Music: Wolfgang Amadeus Mozart
Libretto: Lorenzo de Ponte
Director: Alessandro Talevi
Conductor: Anthony Kraus
Reviewer: Sally Cinnamon
When Don Giovanni premiered over 200 years ago in the Bohemian city of Prague, it was a smash hit. The Czechs were a bawdy lot, unlike in Mozart’s adopted city, Vienna, where his recent opera The Marriage of Figaro was coolly received by polite society.
Don Giovanni is at some odds with opera per se. The authors (the libretto by theatre poet Lorenzo de Ponte) purposefully mix and match the styles of music and of story, throwing traditional form to the wind. It’s a basic plot but which leaves a lot open to interpretation.

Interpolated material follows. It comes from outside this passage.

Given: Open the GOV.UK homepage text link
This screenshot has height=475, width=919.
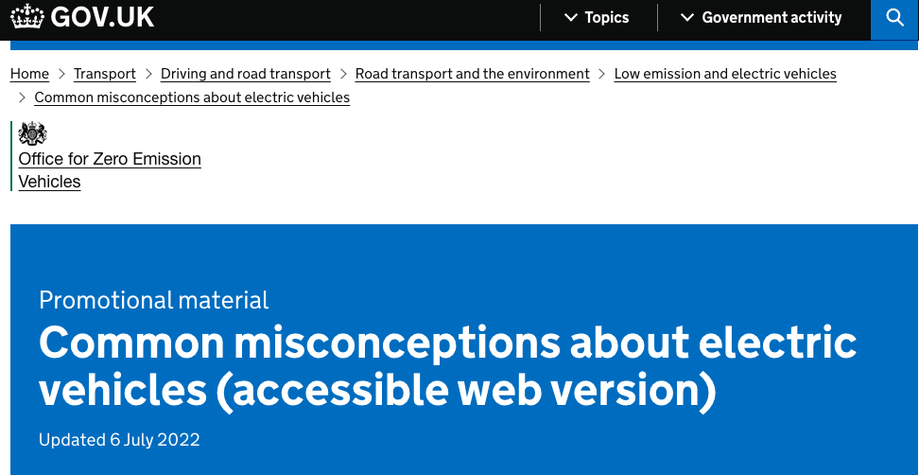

Director, Alessandro Talevi has picked up this gauntlet and with some degree of confidence has straddled time and space, genres and styles to create a rather mesmeric but sometimes bewildering cacophony. There are cheeky nods to new dance crazes fused with rock and roll, there’s a Punch and Judy style puppet show and even some fairly raunchy sex scenes.
With beautiful, almost faultless design by Madeleine Boyd, the staging is set in a shabby and faded music hall, giving rise to the notion that we are about to see an time-old story, a moral tale for modern times. This is all fine and dandy but the confusion sets in when the cast of characters emerge dressed in costumes through the annals of time.
Don Giovanni and Leporello (William Dazeley and Alastair Miles) are a music-hall double act from the turn of the century, perhaps a little later. Anna and Ottavio (Meeta Raval and Christopher Turner) are done out in Victorian mourning respectability, Zerlina and Masetto (Claire Wild and Oliver Dunn) are 50’s hipsters and Elvira (Elizabeth Atherton) – is sometimes in bridal white, sometimes in Madonna’s 80’s garb.
I’m all for ambition, and for the new but when style barges its way past simple storytelling, upstaging it and, often, losing it, it starts to grate and no amount of pretty costume and well-considered lighting will affect that. The most powerful moments come when Talevi allows the singers to simply tell the story. The trio, ‘Proteggra il giusto cielo’ – ‘May the just heavens protect us’ is a fine example of such moments and we are reminded of the clarity and power of the music in these all too brief hiatus’.
Talevi is an excited director with no shortage of ideas and this production – with is bitchy, brash, brazen lust for life – would almost certainly have had Mozart squealing with delight.